▶ [What needs to be done]:
Repeat nothing but the lines below running from the one containing "The image size is (563, 785)." to the one containing "Select the size". Keep both end lines.

[Saved data entries]
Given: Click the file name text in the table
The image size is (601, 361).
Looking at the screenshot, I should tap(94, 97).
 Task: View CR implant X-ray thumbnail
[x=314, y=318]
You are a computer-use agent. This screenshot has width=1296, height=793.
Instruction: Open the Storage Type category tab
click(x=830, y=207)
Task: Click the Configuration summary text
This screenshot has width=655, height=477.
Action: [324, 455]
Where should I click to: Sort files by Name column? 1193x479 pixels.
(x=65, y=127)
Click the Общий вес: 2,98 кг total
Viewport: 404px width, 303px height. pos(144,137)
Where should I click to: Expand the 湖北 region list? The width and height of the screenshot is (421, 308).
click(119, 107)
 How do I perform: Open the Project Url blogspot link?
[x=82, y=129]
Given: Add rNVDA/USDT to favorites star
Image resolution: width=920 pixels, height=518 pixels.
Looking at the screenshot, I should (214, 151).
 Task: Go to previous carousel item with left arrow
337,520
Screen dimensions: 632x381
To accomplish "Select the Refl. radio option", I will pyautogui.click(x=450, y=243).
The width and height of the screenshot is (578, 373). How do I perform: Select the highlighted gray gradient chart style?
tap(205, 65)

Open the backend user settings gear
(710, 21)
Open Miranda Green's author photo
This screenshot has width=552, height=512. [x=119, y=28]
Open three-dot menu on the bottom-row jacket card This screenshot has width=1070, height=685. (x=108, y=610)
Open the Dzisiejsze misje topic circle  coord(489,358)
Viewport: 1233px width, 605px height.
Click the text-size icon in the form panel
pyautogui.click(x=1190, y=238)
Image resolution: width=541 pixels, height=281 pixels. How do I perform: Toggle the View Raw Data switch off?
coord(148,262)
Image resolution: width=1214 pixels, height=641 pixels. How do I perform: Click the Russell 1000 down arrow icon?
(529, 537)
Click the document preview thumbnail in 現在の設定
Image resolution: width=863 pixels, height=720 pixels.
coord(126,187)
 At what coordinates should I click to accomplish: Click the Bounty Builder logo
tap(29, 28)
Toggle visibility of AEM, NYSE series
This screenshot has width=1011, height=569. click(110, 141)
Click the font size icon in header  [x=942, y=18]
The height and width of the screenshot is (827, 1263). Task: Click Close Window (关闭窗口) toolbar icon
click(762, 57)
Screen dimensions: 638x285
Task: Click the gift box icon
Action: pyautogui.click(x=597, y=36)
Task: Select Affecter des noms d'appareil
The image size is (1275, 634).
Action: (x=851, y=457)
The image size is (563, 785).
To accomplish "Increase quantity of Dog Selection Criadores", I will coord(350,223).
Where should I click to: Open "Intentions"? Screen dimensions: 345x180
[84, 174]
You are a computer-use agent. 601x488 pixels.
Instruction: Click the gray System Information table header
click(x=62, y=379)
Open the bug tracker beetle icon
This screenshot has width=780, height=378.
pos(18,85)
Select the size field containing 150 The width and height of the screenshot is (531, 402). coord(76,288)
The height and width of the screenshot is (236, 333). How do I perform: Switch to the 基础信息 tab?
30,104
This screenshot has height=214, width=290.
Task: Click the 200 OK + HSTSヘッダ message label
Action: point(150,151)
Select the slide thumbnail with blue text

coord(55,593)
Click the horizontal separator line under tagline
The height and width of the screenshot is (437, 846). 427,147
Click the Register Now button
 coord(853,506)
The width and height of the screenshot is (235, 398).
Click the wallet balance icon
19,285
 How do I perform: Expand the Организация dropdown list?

▶ [Task answer]:
The image size is (563, 785).
To accomplish "Increase quantity of Dog Selection Criadores", I will coord(350,223).
Where should I click to: Open "Intentions"? Screen dimensions: 345x180
[84, 174]
You are a computer-use agent. 601x488 pixels.
Instruction: Click the gray System Information table header
click(x=62, y=379)
Open the bug tracker beetle icon
This screenshot has width=780, height=378.
pos(18,85)
Select the size field containing 150 The width and height of the screenshot is (531, 402). coord(76,288)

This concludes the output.